Günümüzde hastalarda ideal kanser ilacına yakın ilaçlar kullanıldığını kaydeden Prof.Dr.Yıldız, moleküler görüntüleme ile hastalığın tespit edilerek, etkin ve hızlı bir tedavi yöntemi uygulandığını anlattı. Görüntüleme yöntemlerinin gelişmesiyle kanser hücrelerini daha erken tanımaya başladıklarının altını çizen Prof. Dr. Yıldız, hedefe giden tedaviyle kanser hücrelerinin zaaflarını ortaya çıkardıklarını kaydetti.

Prof.Dr. Yıldız, akıllı ilaçların kullanılmasıyla birlikte hastalığın kısa sürede tedavisinin yapılabileceğini bildirerek, gelecekte bazı tümör tiplerinde cerrahiye ihtiyaç kalmayacağını kaydetti.

Gelecekte moleküler savaşçılardan bahsedileceğini kaydeden Prof.Dr. Akın Yıldız, "Belki bu nükleer savaş olacak ama kanseri tamamıyla yeneceğiz" dedi.

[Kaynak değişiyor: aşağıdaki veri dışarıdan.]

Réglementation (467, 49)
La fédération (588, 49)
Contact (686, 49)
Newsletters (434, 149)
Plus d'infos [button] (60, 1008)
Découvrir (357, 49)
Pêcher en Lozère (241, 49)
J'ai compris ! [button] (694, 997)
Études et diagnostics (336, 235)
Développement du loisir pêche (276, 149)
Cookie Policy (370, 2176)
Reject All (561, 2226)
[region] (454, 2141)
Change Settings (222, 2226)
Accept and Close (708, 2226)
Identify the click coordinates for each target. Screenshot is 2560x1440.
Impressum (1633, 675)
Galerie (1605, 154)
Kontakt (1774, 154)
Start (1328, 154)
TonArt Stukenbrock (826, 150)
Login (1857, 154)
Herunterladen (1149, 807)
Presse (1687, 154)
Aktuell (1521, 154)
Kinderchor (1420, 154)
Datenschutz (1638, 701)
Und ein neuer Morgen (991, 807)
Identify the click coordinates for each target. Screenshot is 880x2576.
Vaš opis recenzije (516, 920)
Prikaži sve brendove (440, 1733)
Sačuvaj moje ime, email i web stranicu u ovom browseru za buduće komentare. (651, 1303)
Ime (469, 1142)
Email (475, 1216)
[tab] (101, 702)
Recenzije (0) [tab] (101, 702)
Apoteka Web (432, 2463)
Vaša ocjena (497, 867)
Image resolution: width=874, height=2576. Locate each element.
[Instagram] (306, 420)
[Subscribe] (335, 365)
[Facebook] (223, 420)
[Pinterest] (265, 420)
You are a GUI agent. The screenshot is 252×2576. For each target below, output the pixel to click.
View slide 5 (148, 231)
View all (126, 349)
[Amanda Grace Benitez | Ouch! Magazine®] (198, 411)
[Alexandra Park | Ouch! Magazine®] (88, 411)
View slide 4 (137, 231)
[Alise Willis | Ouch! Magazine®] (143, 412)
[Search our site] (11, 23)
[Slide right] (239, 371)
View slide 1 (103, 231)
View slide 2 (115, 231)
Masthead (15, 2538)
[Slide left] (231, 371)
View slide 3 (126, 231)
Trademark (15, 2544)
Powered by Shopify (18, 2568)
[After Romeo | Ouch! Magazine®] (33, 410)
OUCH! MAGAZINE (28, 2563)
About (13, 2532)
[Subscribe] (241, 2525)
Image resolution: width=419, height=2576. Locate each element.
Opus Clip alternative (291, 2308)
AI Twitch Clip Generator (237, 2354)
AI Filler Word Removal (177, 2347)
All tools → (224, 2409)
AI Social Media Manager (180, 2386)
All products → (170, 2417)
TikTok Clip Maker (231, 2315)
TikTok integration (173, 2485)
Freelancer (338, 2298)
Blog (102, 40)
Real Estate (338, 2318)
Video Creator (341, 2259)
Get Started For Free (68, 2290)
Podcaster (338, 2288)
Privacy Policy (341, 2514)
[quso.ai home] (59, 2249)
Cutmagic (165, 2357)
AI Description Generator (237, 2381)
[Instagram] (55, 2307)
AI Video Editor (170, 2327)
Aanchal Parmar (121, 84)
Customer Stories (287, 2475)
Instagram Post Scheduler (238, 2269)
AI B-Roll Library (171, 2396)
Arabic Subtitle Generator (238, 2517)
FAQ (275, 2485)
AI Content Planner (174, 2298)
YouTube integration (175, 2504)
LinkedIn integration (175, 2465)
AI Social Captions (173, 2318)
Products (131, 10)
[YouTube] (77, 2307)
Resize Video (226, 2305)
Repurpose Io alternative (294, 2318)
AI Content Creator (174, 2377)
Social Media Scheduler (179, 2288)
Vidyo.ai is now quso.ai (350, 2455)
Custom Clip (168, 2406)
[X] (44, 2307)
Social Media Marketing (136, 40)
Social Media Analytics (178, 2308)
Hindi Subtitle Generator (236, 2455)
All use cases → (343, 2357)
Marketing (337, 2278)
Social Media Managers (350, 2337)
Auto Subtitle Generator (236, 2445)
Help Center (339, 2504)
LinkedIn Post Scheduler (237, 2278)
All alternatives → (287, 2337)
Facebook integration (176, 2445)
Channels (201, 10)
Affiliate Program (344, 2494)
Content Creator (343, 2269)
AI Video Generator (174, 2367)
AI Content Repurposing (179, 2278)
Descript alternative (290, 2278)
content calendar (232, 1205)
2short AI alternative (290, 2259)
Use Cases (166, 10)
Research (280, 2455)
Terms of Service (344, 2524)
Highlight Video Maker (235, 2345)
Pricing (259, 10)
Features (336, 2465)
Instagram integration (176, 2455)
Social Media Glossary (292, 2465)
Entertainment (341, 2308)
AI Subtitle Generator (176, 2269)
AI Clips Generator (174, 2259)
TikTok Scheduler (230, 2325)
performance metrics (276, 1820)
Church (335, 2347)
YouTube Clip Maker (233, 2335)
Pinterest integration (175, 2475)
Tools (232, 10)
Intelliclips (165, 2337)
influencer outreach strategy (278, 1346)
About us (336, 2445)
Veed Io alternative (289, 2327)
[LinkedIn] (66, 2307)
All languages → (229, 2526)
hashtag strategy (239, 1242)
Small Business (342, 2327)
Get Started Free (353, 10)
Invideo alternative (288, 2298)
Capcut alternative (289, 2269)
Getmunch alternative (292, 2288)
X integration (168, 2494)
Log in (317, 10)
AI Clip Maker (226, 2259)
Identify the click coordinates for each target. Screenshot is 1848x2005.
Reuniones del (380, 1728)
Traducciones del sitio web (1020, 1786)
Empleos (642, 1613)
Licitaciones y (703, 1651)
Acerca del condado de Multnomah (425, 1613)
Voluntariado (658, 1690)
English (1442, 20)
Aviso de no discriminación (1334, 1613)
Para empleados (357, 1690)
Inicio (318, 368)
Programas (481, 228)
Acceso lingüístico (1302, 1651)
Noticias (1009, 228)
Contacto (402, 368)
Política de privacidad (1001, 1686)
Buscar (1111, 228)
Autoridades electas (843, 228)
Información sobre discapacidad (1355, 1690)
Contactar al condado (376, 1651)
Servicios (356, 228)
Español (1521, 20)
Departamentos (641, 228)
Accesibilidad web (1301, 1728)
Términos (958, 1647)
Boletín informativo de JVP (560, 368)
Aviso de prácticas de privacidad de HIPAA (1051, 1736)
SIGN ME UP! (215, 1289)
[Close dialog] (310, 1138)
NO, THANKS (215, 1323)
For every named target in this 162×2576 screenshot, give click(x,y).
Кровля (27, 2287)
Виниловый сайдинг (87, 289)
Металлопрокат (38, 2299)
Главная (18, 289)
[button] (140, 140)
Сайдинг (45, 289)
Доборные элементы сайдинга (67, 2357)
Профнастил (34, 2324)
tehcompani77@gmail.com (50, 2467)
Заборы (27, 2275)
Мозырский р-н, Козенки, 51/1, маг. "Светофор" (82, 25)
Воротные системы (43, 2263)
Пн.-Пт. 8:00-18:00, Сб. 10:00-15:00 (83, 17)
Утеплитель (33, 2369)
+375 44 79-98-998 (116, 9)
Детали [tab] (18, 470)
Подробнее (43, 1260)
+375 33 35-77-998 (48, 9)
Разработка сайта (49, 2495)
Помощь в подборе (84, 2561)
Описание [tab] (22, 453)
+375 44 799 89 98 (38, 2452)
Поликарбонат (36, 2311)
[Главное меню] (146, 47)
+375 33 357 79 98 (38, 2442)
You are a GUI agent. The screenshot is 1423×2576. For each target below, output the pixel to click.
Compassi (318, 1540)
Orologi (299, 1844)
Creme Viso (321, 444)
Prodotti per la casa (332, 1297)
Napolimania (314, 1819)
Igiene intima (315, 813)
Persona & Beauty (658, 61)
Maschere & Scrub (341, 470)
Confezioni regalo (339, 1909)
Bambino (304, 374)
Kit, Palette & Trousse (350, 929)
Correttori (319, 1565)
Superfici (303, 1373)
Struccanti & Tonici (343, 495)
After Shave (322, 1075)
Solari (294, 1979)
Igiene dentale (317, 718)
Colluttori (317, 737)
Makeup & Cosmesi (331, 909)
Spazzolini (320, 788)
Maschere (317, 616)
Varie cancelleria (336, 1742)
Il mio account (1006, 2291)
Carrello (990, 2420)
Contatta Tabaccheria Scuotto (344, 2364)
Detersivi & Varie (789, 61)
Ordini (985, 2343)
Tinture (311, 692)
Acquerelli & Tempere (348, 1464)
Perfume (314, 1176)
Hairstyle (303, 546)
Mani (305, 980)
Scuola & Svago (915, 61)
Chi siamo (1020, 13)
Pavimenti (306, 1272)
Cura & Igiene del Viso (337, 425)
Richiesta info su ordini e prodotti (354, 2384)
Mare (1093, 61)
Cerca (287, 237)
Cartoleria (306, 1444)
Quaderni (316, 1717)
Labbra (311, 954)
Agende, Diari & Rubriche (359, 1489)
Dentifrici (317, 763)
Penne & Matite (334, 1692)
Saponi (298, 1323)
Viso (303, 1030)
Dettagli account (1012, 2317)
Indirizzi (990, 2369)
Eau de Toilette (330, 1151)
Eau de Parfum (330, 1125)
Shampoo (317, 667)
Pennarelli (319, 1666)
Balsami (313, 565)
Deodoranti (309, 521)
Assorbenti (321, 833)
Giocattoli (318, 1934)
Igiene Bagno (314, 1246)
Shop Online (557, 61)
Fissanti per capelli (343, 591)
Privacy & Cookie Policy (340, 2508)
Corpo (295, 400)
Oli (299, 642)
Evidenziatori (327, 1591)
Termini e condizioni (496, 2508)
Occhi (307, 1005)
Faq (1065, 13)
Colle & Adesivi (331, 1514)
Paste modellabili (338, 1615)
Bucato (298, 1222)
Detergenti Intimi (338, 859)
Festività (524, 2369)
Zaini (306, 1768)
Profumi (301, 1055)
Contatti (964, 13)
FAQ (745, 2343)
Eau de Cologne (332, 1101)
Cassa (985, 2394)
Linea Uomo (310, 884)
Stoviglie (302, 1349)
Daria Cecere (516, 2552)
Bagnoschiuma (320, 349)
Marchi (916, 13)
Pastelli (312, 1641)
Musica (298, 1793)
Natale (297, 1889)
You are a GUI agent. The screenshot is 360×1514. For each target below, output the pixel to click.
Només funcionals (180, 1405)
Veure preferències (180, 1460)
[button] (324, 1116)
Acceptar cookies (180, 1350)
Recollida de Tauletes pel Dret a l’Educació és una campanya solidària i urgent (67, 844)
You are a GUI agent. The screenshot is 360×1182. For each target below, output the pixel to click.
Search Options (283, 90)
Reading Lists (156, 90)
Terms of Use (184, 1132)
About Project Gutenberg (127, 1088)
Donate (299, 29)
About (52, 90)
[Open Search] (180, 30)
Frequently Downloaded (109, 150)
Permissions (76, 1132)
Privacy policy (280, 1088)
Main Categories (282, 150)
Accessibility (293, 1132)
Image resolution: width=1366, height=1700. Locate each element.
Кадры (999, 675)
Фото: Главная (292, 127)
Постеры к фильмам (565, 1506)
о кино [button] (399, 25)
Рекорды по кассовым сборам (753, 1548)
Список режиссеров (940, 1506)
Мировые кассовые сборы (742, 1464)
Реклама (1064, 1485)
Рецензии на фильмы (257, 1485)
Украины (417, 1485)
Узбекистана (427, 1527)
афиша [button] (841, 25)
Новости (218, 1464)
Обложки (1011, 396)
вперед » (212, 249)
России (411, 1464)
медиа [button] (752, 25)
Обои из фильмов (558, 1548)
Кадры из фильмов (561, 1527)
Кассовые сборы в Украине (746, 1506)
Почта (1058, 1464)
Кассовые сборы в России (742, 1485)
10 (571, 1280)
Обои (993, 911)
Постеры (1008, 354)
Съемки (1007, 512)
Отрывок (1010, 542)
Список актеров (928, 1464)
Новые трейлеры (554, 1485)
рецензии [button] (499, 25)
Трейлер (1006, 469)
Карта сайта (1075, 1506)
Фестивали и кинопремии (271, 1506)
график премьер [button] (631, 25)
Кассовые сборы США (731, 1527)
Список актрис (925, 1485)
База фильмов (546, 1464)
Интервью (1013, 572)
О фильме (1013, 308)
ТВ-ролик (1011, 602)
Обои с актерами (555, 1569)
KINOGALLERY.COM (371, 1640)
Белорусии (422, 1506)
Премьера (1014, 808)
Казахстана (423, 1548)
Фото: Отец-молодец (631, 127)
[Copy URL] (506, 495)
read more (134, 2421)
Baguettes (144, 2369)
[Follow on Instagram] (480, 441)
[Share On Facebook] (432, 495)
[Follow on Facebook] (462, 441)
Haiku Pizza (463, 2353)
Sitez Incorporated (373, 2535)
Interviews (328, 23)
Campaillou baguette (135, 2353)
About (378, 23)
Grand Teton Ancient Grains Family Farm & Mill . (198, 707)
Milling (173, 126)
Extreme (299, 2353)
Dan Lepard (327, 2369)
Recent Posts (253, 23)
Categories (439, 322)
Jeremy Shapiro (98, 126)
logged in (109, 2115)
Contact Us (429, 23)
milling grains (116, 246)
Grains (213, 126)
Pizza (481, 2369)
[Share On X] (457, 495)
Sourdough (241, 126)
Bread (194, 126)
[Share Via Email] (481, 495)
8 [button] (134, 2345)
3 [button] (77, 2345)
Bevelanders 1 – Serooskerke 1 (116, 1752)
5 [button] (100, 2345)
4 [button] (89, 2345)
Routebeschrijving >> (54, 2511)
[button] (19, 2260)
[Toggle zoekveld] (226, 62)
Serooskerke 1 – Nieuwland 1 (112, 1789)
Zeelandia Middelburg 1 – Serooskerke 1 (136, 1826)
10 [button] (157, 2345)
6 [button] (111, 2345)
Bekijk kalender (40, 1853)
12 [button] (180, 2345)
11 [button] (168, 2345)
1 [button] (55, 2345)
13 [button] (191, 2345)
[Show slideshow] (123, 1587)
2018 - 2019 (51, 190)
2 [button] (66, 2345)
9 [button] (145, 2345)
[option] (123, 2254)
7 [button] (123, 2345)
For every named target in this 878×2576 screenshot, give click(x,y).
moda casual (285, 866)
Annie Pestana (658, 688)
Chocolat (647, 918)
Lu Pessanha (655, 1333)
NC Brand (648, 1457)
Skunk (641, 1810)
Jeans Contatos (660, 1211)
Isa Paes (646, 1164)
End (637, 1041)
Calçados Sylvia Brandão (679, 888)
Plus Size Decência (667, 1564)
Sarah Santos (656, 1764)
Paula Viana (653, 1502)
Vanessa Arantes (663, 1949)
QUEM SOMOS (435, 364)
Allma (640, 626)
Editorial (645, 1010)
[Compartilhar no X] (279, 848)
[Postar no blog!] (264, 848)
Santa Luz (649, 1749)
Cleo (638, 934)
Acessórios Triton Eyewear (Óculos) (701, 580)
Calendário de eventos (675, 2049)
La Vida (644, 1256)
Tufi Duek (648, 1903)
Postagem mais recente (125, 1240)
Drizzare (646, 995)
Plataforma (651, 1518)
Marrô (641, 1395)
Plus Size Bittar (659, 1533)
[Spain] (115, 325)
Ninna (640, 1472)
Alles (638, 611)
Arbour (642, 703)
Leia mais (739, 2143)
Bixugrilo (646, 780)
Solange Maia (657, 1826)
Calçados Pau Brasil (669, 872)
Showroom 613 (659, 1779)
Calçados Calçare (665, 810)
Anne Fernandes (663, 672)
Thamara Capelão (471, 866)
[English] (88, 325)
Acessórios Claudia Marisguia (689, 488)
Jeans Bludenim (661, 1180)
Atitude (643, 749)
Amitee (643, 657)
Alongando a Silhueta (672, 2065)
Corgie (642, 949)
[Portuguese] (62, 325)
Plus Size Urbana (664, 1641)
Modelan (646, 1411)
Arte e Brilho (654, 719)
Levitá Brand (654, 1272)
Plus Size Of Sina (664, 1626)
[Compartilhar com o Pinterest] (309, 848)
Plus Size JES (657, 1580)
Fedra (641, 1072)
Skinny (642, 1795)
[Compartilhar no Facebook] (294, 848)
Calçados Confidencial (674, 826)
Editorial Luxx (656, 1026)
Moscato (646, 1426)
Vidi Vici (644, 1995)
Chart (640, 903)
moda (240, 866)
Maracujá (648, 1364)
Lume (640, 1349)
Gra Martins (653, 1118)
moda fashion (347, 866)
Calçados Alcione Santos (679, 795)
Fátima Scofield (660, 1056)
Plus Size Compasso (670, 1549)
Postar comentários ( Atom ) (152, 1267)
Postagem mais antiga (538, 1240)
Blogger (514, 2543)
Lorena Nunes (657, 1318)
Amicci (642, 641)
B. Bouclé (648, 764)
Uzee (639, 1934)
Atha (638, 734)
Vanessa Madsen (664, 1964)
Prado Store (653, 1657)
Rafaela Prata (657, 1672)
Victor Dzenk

KANSER ALANINDA EN BÜYÜK GELİŞİM NÜKLEER TIP ALANINDA
Medstar Kanser Merkezi Radyoloji ve Girişimsel Radyoloji Uzmanı Prof.Dr. Saim Yılmaz da Girişimsel Onkolojide Yeni Tedaviler hakkında bilgi aktardı. Kanser alanında en büyük gelişimin nükleer tıp alanında olduğunu dile getiren Prof. Dr. Yılmaz, sözlerini şöyle sürdürdü: "Kanserli hücrenin çıkarılması ve küçültülmesi ya da birden şok kanseri bölgesel olarak yok edilmesi, dondurulması, yakılması gibi yöntemler kullanılmaya başlandı. Elektrikle öldürme kısa süre içinde kullanılmaya başlanacak. Diğer bölümlerle işbirliği içinde koordineli olarak çalışma başarıyı getiriyor"
Uzmanlar tarafından katılımcılara, kanserde yenilikçi tedaviler kapsamında moleküler maddelerin hastalıkları nasıl saptadığı ve tedavi ettiği, akıllı ilaçlarla moleküler tedavilerin nasıl yapıldığı, moleküler tedavilerin hangi hastalıklarda kullanılabildiği, hedefe yönelik radyoaktif ilaçların nerelerde kullanıldığı, kapalı (laparaskopik) cerrahinin, onkolojik cerrahideki yeri ve geleceği, kanser cerrahisinin dünü, bu günü yarını, girişimsel onkoloji ve Perkütan Ablasyon (ciltten iğne ile tümör yakma, dondurma) yöntemleri geniş olarak anlatıldı.

Programın ardından Büyükşehir Belediye Başkanı Türel, kanser noktasında toplumu aydınlattıkları için Prof.Dr. Özdoğan, Prof.Dr. Gürkan ve Prof. Dr. Yıldız’a çiçek takdim etti. Okulun ilk dersine Memorial Sağlık Grubu CEO'su Uğur Genç'in yanı sıra hastane doktorları ve hemşireleri de katıldı.